A dog that has eaten chocolate can exhibit symptoms that include: staggering, problems breathing, vomiting, diarrhea, tummy pains, tremors, fever, seizures, and coma. Milk chocolate contains the least cocoa and is the least dangerous. Dark chocolate is really bad. If your dog ate chocolate, or if you suspect your dog ate chocolate, don't gamble with their life: go see a vet. Most cities have pet emergency rooms open even during nights and holidays.

Cocoa Powder

Both cocoa powder and cooking chocolate are chocolate. They don't taste as good to us, but that's just because it's more concentrated. These forms are even more toxic than your run-of-the-mill candy bar, and contain ten times more theobromine than milk chocolate. 

A small dog can get really sick from just licking chocolate icing. A twenty-two pound dog can become seriously ill or even die from as little as two ounces of cocoa powder.


Onions seem harmless, but both onions and garlic contain a substance called thiosulphate. This causes hemolytic anaemia, which means the pet's red blood cells burst while circulating through the body. Symptoms are labored breathing, liver damage, vomiting, diarrhea, and discolored urine. The poisoning might not show until days after the pet ate onion. 

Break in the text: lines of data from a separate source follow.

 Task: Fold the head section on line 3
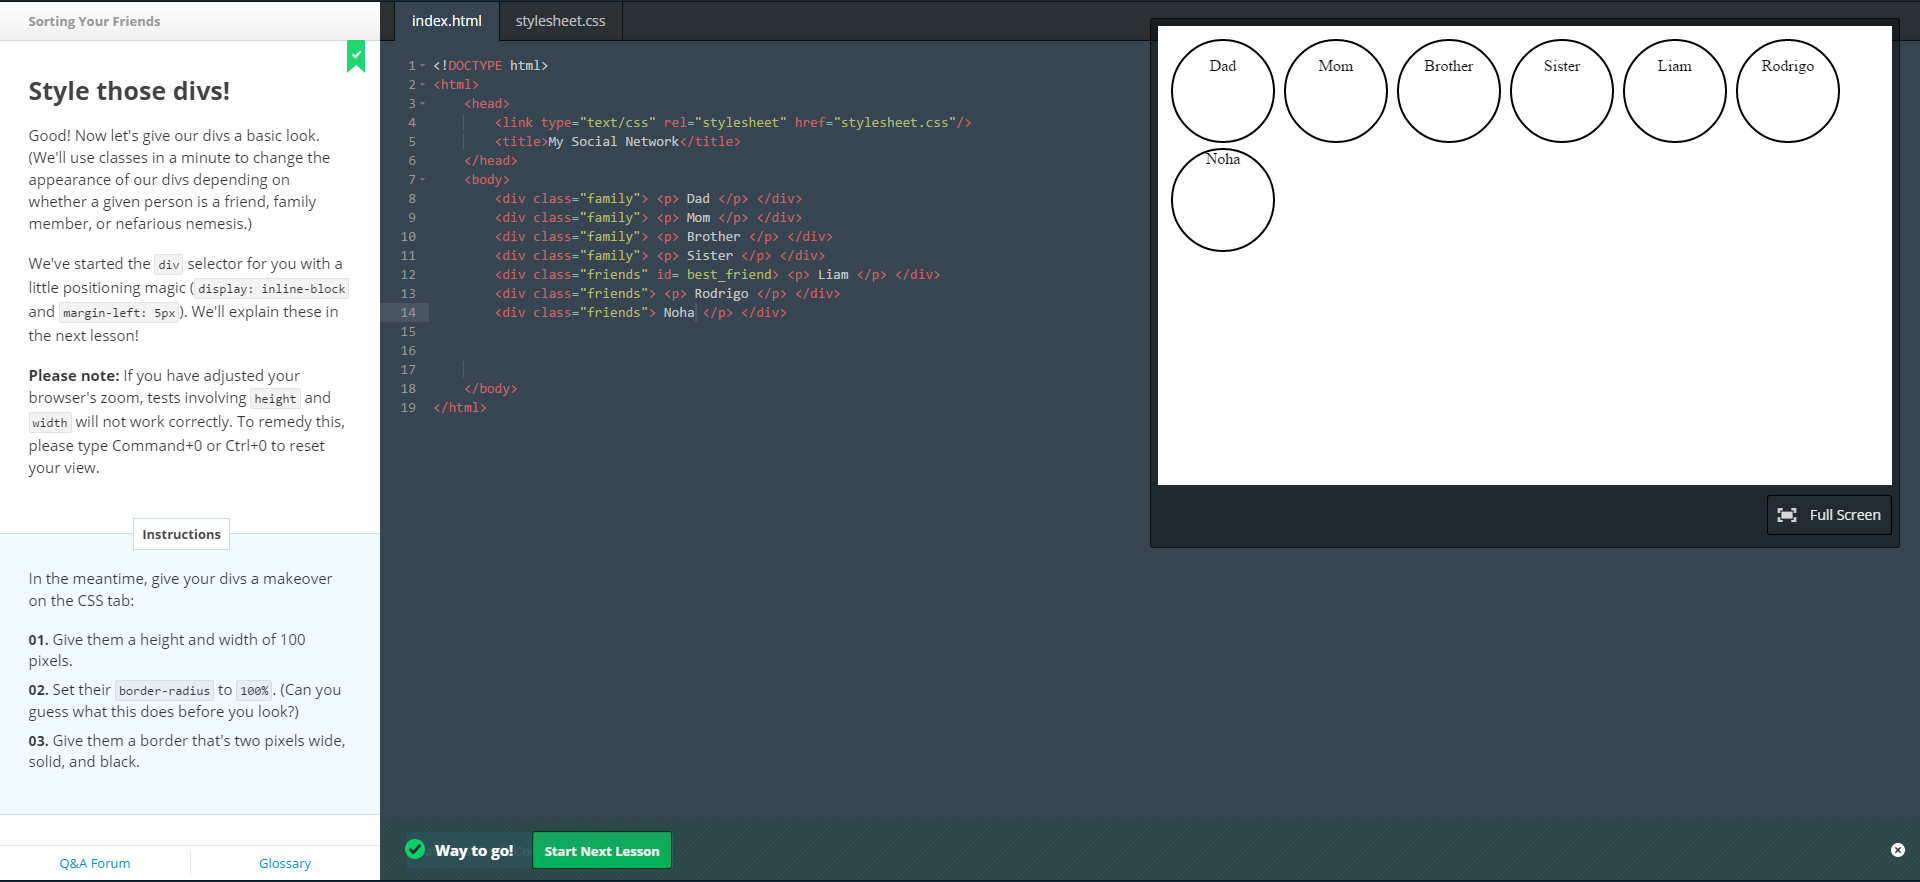click(x=423, y=104)
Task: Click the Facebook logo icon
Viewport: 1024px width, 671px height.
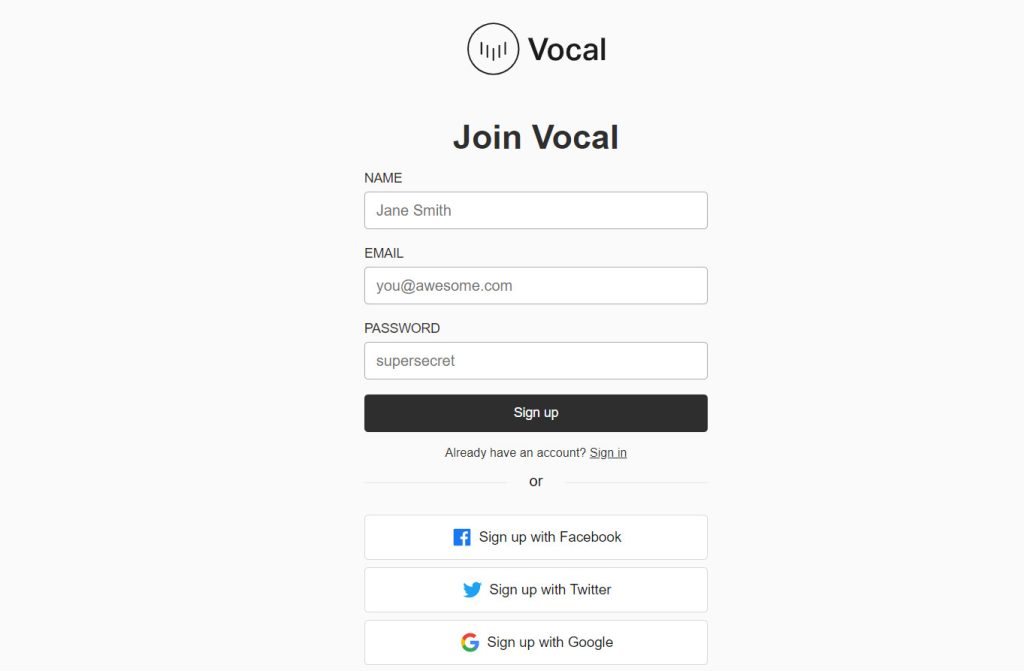Action: click(x=462, y=538)
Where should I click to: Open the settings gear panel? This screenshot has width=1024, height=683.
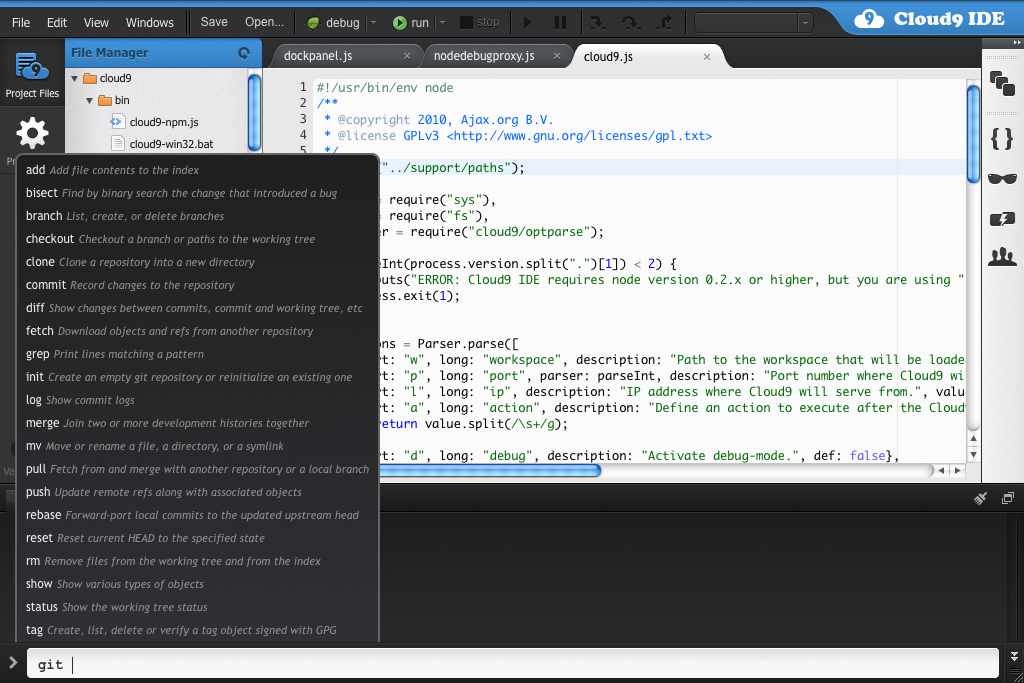33,132
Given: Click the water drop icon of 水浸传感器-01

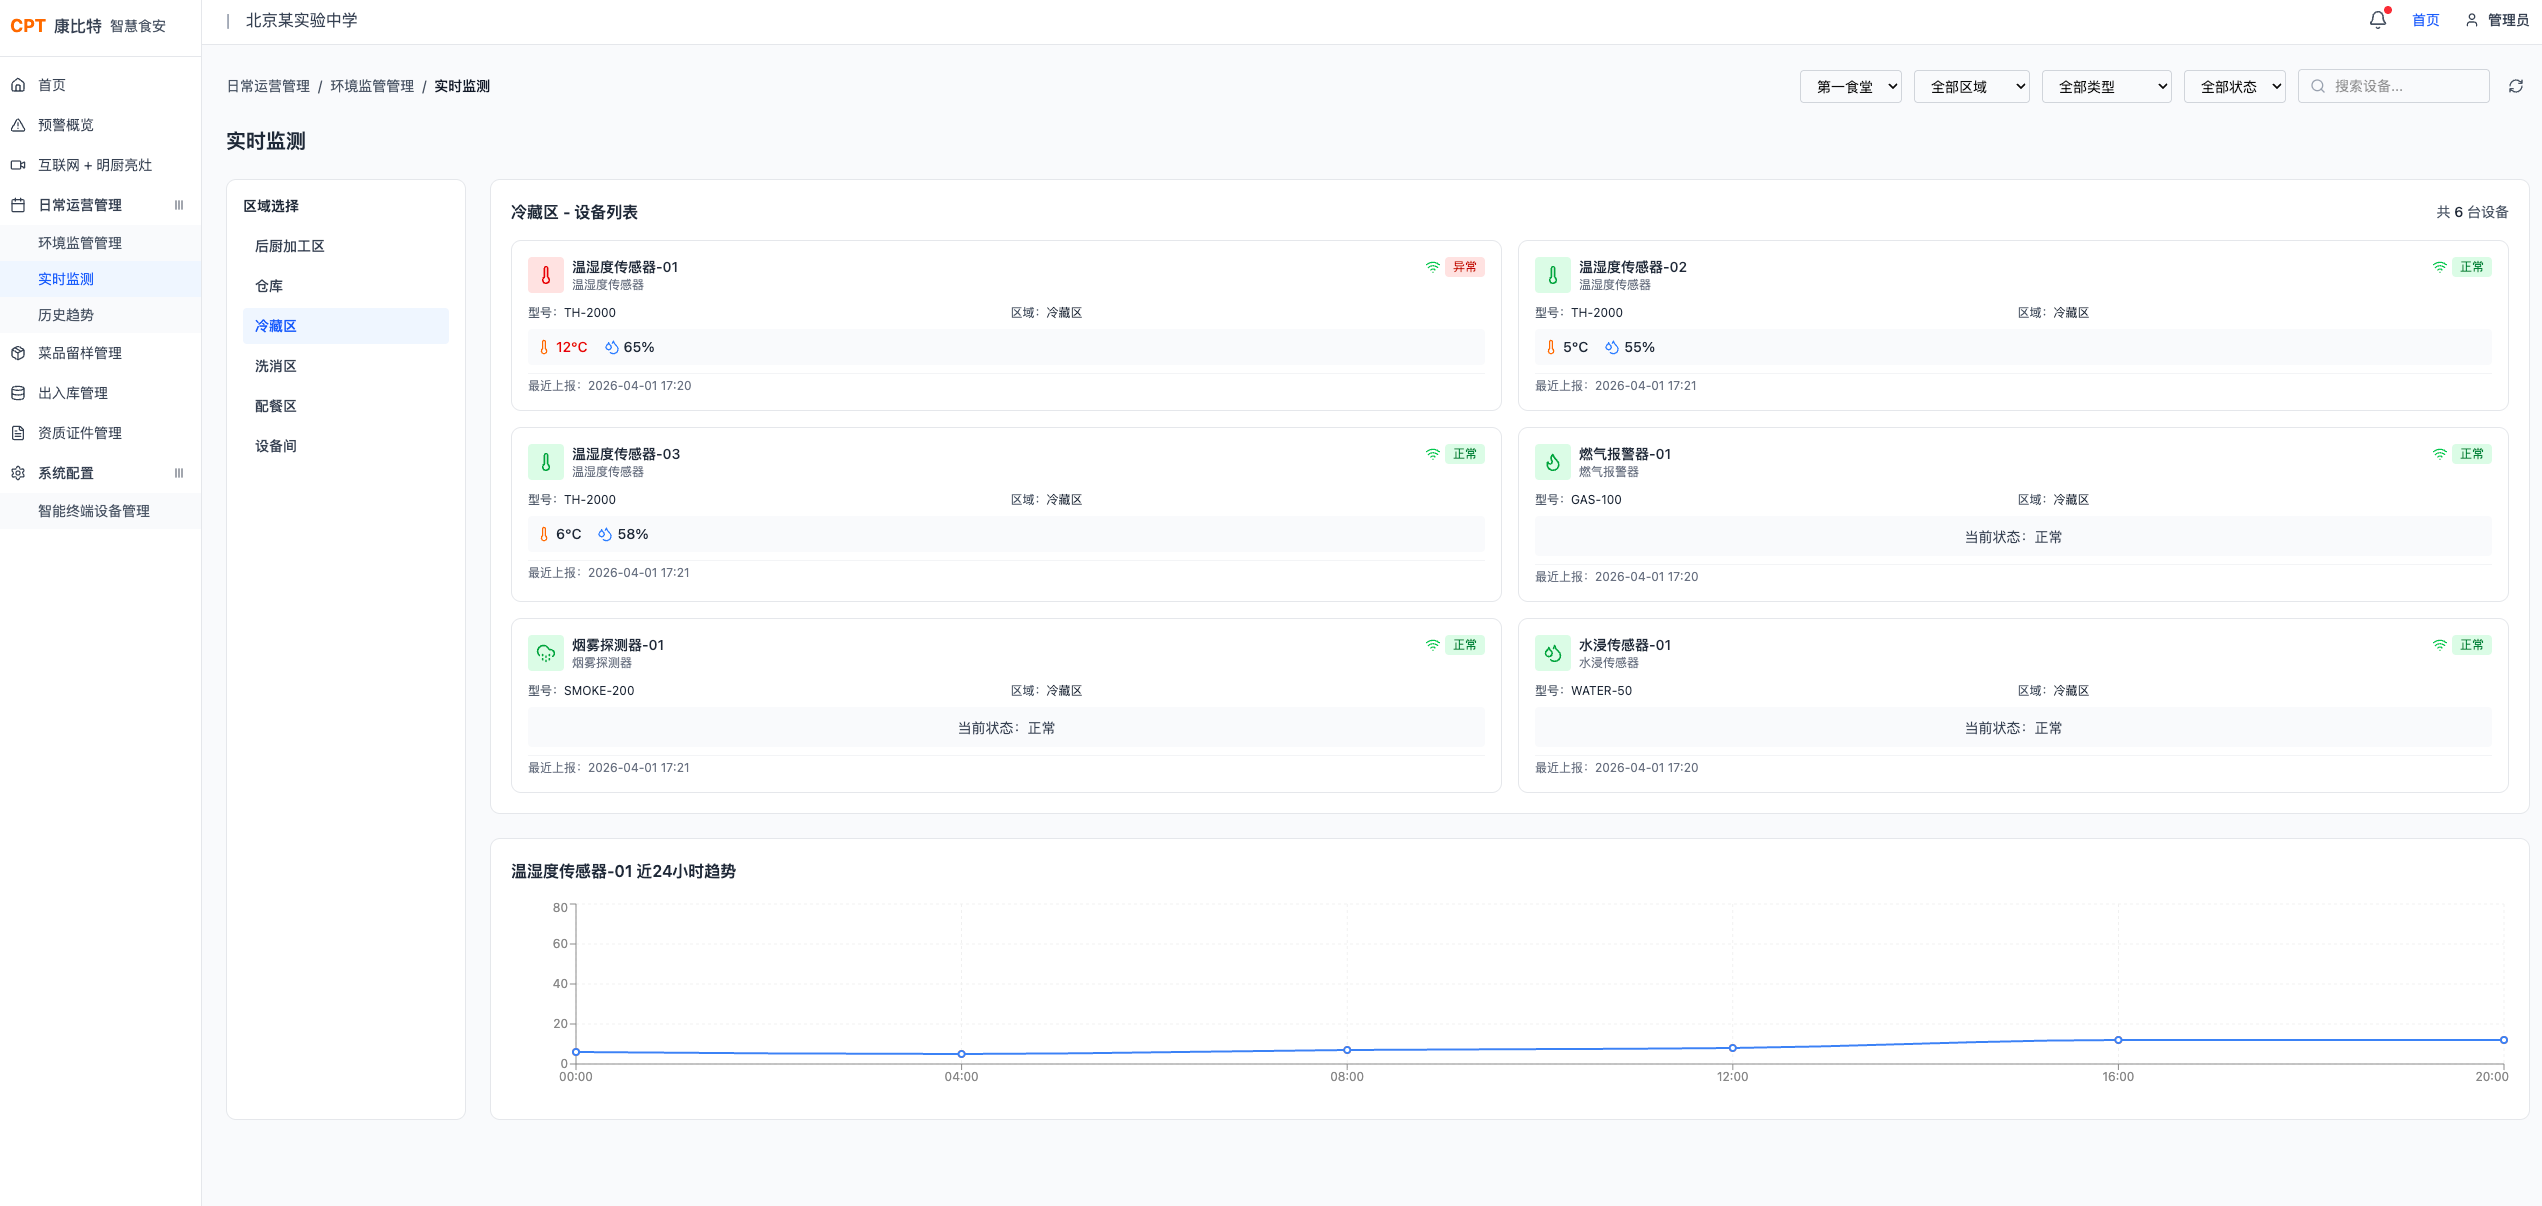Looking at the screenshot, I should click(x=1552, y=653).
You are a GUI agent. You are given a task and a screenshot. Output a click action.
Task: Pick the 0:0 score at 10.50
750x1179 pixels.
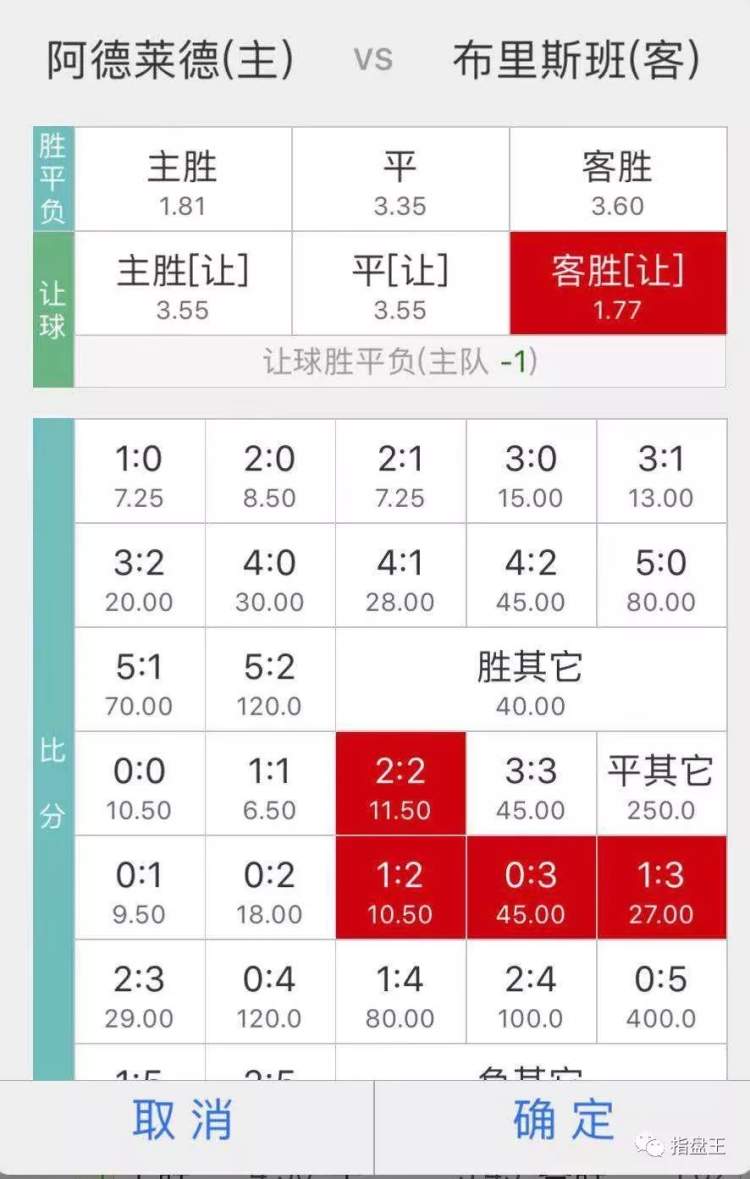click(x=139, y=783)
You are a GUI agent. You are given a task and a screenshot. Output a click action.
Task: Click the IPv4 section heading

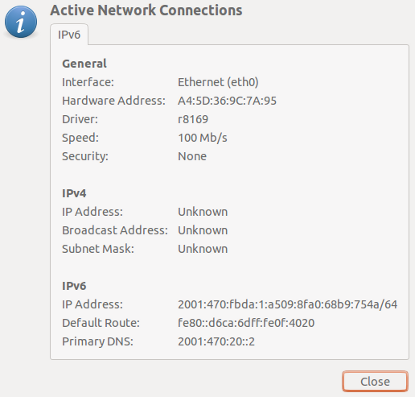click(74, 193)
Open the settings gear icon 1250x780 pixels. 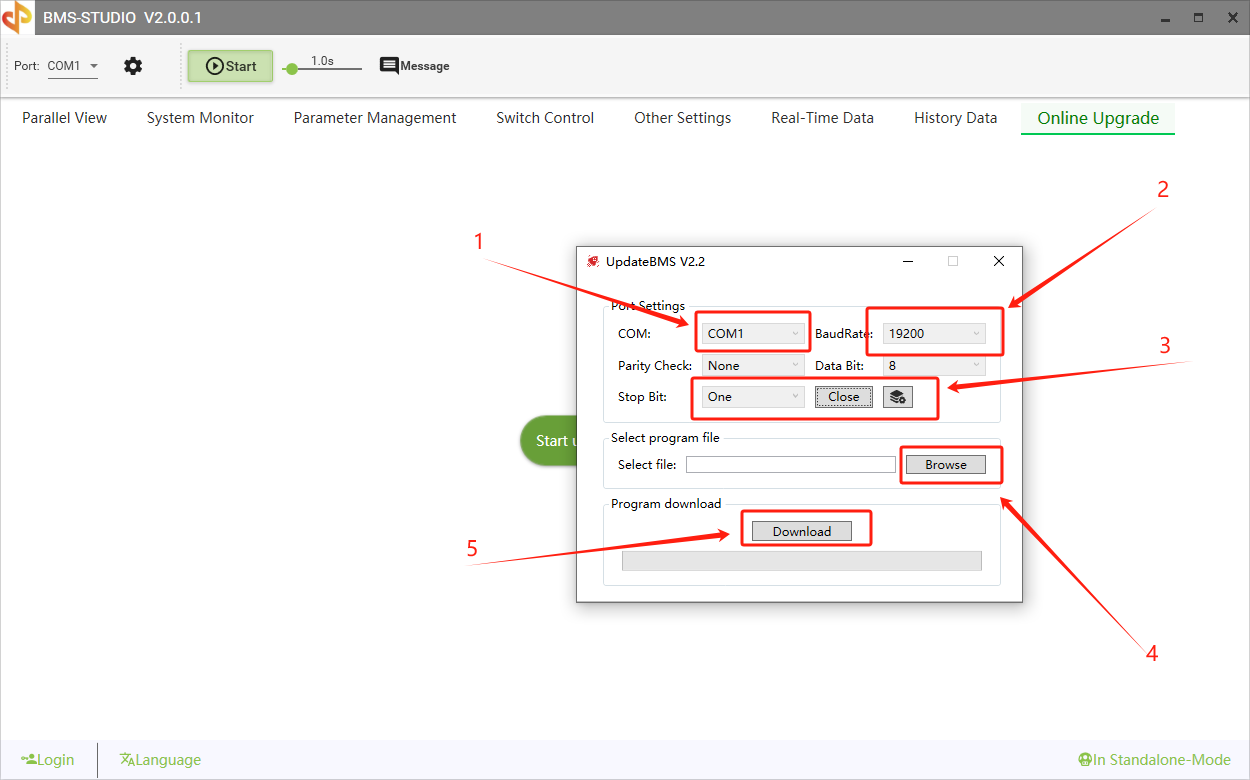[133, 66]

Onions can be difficult to watch out for because they're hidden in all sorts of food. Watch out for onion dip, chips, left over pizza, commercial baby food with onions, chinese food, gravies...


Some dogs react very badly to certain species of mushrooms. Symptoms include tummy aches, drooling, liver damage, kidney damage, vomiting, diarrhea, convusions, coma and... death. Not all dogs and not all mushrooms, though.

Grapes and Raisins

Most dogs love grapes and raisins, but they're bad, bad, bad. Some dogs don't seem to react at all, others get violently ill from just a handful. Don't gamble, give your dog something else. Symptoms include vomiting, diarrhea, abdominal pains, and lethargy. (Grapeseed oil, used in many paw revitalizers, is poisonous to many other animals, but dogs don't seem to react to it.)

Macadamia nuts

These might not kill your dog, but they do have high levels of phosphorous and can lead to bladder stones. Dogs get muscle problems, weakness, and even paralysis of their hind legs. Affected dogs are often unable to rise up.